Indeed, that audience watched Scarypoolparty’s videos more than 100 million times on YouTube, and their faith in the music wasn’t something Aranda ever wanted to take for granted. When it came time to begin work on new material, he kept his commitment to his fans front and center, embracing sonic evolution and pushing his sound in bold new directions while still retaining the vulnerability and emotional intimacy that had come to define him as an artist.
“Being true to myself and my art was what brought me here in the first place,” he explains, “so it only made sense to follow that path and keep forging those kinds of deep connections with people. If anything, I wanted to get even more honest with these songs.”
That unflinching honesty is the bedrock of “Home.” Blending organic acoustic elements with manipulated electronic samples, the track is an instant earworm, but dig beneath its intoxicating pop veneer and you’ll find a dark meditation on longing and loneliness.
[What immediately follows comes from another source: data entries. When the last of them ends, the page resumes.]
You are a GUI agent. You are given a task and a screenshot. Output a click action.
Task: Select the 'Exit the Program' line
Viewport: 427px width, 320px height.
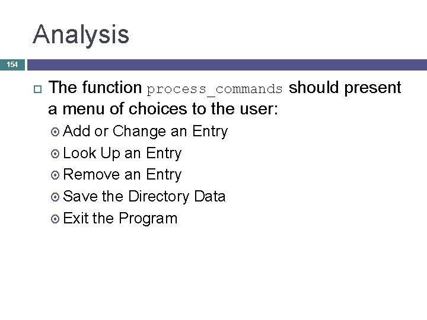click(x=120, y=218)
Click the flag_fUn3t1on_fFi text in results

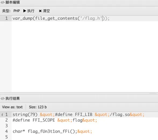(49, 131)
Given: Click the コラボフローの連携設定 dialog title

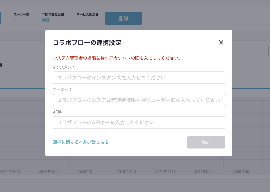Looking at the screenshot, I should (x=87, y=43).
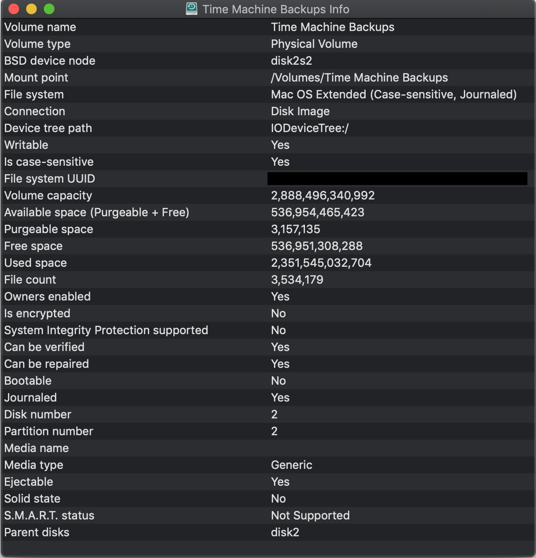Click the window title 'Time Machine Backups Info'

(275, 9)
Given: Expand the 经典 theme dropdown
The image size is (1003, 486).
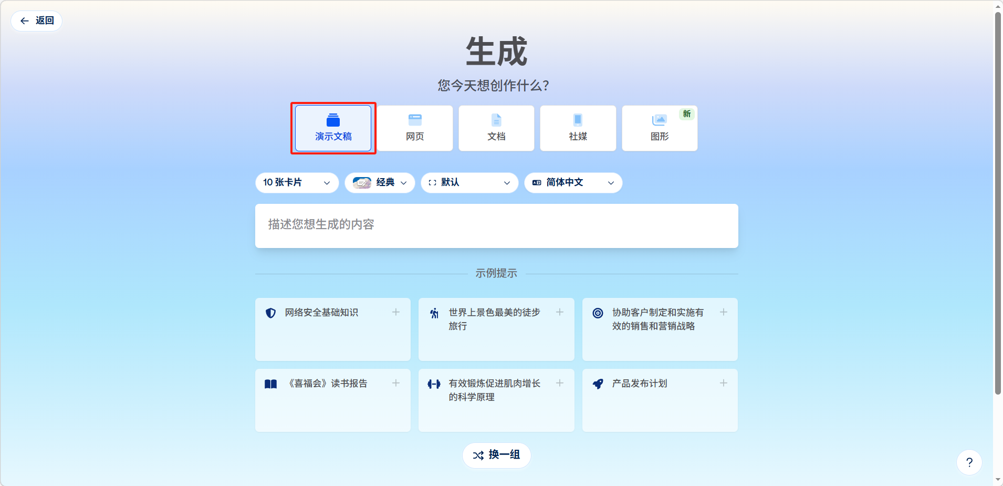Looking at the screenshot, I should click(380, 183).
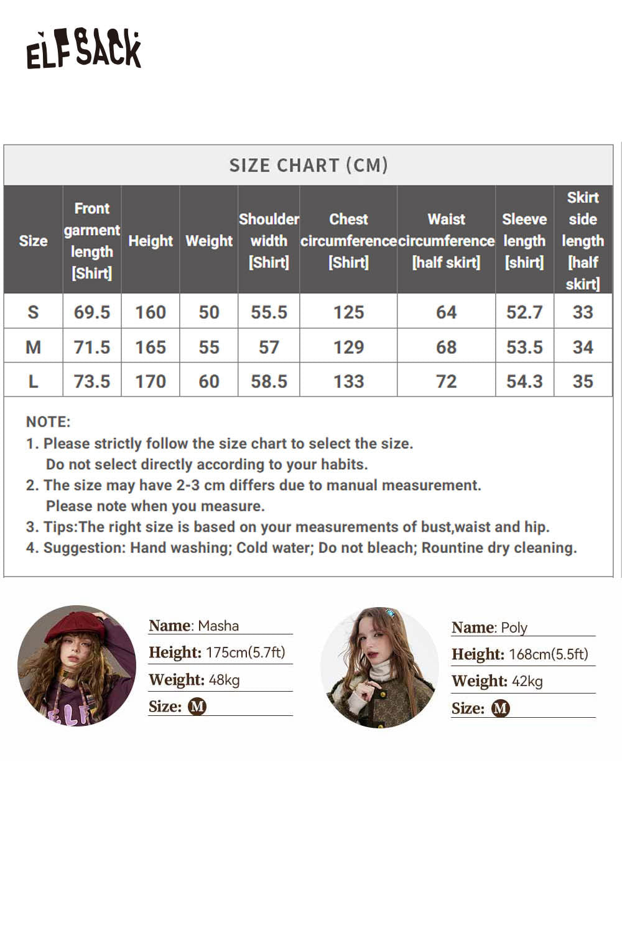622x933 pixels.
Task: Select the size L row label
Action: (x=33, y=381)
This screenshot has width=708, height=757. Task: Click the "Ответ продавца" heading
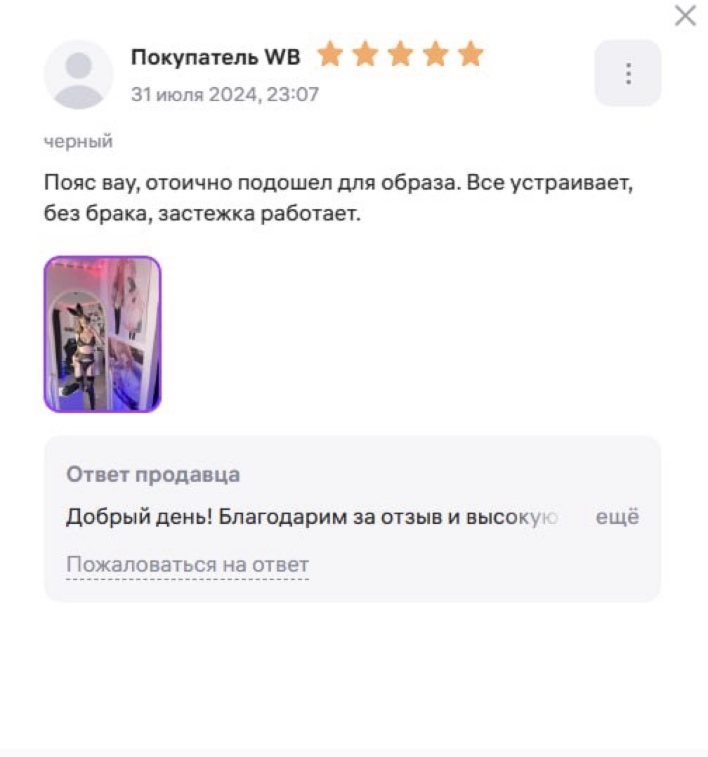[153, 475]
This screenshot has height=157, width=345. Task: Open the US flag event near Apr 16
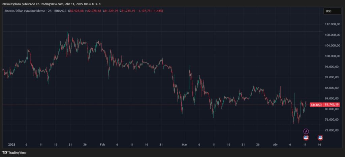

The ‘Los Angeles’ EP follows suit, with sparkling, hypnotic arrangements that often disguise the deep-rooted melancholy at the heart of Aranda’s lyrics. The trap-inspired “Universe,” which features an appearance from rapper nothing,nowhere., grapples with uncertainty and panic, while the dreamy “Overdone” mixes R&B vibes with classical flourishes as it faces down the end of a relationship, and the epic “Room Full Of Cards” takes a soaring, cinematic look at life after love. While much of the collection finds Aranda drawing inspiration from within, he shifts his gaze outwards to similarly profound results on the electrifying “Paradise,” which shines a light on the harsh realities of the opioid epidemic in America. “We’re always dying here in paradise,” he sings on the gritty, compelling track. “We’re always crying here in paradise.”
“From the outside, a lot of people think of LA as this paradise,” Aranda explains, “but living here, you see a lot of people hurting, a lot of people in pain that no one wants to talk about.”
It’s that paradox that inspired Aranda to name the EP for his hometown. Much like the city itself, ‘Los Angeles’ is a melting pot, a cosmopolitan blend of sounds and styles with an inviting facade just barely concealing its dark underbelly. Scarypoolparty’s music offers plenty on the surface, but dive below and you’ll discover the work of an artist who’s able to look in the mirror and see more than just himself.